When he didn’t stop the intrusive behavior, I tried to fight back the only way I knew how: passively. One night when I heard his knock at the door, I just didn’t answer. Screw him. 21 Jump Street (the original Johnny Depp TV show, not the Channing Tatum movie) was on, and I didn’t want him sitting there blabbing through it. I hadn’t invited him over, and hence I had absolutely no obligation to let him in, right? 

I hadn’t thought about the fact that I was in a ground-floor apartment. The knocking at the door stopped, and I felt relieved. But a moment later, I happened to glance outside.

Jacob was out on the sidewalk, looking right in at me. 

Since he’d seen me see him, I waved him over and made some lame excuse about being in the bathroom when he’d knocked. (Trust me—if you’re reading this and saying “Oh, come ON,” so am I, dear reader. So am I.) From then on, my blinds stayed pulled down. 

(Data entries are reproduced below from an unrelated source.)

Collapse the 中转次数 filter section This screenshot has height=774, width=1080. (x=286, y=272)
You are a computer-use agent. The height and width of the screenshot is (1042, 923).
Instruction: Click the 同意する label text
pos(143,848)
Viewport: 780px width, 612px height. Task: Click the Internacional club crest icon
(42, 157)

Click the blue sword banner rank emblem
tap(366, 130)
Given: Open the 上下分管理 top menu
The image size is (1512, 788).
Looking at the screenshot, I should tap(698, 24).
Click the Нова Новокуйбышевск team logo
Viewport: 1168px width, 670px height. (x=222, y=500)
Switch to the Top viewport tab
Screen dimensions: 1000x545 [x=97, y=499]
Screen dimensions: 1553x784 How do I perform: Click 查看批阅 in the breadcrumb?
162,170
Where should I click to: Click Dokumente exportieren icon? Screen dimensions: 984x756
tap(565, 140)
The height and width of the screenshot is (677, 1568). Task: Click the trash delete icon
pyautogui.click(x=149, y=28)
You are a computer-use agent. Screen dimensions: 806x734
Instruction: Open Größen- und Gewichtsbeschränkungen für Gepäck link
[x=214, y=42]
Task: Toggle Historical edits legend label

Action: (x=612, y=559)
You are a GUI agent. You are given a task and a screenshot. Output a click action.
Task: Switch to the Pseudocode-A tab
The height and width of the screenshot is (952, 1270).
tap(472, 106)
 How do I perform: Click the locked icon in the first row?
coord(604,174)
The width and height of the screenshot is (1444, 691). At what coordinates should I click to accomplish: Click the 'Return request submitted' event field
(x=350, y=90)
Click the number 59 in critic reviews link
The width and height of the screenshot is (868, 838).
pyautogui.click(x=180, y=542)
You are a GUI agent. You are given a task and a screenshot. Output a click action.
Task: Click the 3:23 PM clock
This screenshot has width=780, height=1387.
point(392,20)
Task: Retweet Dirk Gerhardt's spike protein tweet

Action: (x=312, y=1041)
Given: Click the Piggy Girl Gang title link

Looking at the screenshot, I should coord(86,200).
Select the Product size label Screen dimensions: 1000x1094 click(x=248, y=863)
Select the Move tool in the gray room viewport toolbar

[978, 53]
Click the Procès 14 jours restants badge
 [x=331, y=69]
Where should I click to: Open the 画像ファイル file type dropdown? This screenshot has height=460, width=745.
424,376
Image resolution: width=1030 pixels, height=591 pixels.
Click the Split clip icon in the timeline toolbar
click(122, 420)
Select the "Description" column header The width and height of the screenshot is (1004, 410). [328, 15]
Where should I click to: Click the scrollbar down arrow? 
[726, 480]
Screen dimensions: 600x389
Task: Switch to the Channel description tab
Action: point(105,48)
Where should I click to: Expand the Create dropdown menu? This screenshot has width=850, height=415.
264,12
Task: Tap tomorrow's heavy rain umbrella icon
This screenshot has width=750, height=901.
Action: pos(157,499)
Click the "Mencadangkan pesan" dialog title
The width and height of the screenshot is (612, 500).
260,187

Which was pointless, because whenever he knocked at the door and I didn’t answer, the next thing I’d hear would be him hammering on my window, and that made my heart leap into my mouth. To this day, sudden loud knocking at the front door can leave me shaking. I’d listen to that loud, insistent knock and hear “I don’t care what you want. I want to see you, and what I want is all that matters.” 

Let me be really clear about this: Jacob’s behavior was not exciting. It was not romantic. I was not moved by this show of devotion towards me, not at all. I didn’t give in and renounce my prideful, stubborn ways and realize I’d loved him all along, the way that women in popular media too often do when they’re subjected to this type of pursuit. By now, he was scaring the shit out of me. 

Why didn’t I just tell him to leave me the fuck alone? Well, hell: I thought the way I’d ignore his knocks on the door and the window, in addition to my never making any effort to call or visit him, would make my lack of interest in him perfectly clear. I’d given up on guys for far less than that; surely I’d done more than enough for him to get the hint.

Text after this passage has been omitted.